Sabtu, 10 Desember 2011

Menuju Kebudayaan Baru itu Meniru Barat

Meneropong Thaha Husein dan Sutan Takdir Alisyahbana
Aguk Irawan Mn
http://www.sinarharapan.co.id/

Di saat gelombang perdebatan Manikebu Vs Lekra bertemu di puncak yang sangat sengit (1950-1965), Mesir juga mengalami persengketaan yang meluap dan tak kalah sengitnya. Permasalahannya juga tak jauh berbeda, yaitu dalam hal dan cita-cita ”mewujudkan kebudayaan baru” persoalan itu digiring melalui konsepsi ”bahasa dan sastra Arab”. Pelaku perdebatan adalah para eksponen modernisasi dan eksponen tradisionalisasi.

Dalam perdebatan tersebut, ada satu nama yang sangat penting.

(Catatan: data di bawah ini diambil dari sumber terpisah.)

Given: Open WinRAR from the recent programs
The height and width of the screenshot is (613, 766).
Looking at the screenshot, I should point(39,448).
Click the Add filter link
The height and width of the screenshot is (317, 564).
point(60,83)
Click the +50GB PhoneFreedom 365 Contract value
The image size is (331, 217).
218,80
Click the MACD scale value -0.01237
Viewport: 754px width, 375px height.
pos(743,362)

Ia bernama Thaha Husein (1889-1973), sastrawan tunanetra yang pernah menjabat sebagai menteri pendidikan di Mesir (1950-1952). Husein lahir pada tanggal 14 Nopember 1889 di kota kecil Maghargha dari keluarga petani.

Pendidikannya diawali di Kuttab, lembaga pendidikan dasar tradisional, dan kemudian melanjutkan di al-Azhar (1902). Setelah belajar kira-kira sepuluh tahun, ia meninggalkan al-Azhar karena tidak menyukai dan tidak disukai.

Husein kecewa dengan sistem pengajaran al-Azhar yang dogmatis, serta materi pelajarannya yang amat tradisional dan menjemukan. Husein muda melanjutkan pendidikannya di Universitas Cairo, dan di Universitas Sorbonne Prancis. Gelar Doktornya diperoleh di Universitas Cairo dengan disertasi berjudul ”Dhikra Abu al-`Ala’ al-Ma‘ari” sedang di Sarbonne berjudul ”Etude Analitique Et Critique De La Philosophie Sociale Ibnu Khaldun.”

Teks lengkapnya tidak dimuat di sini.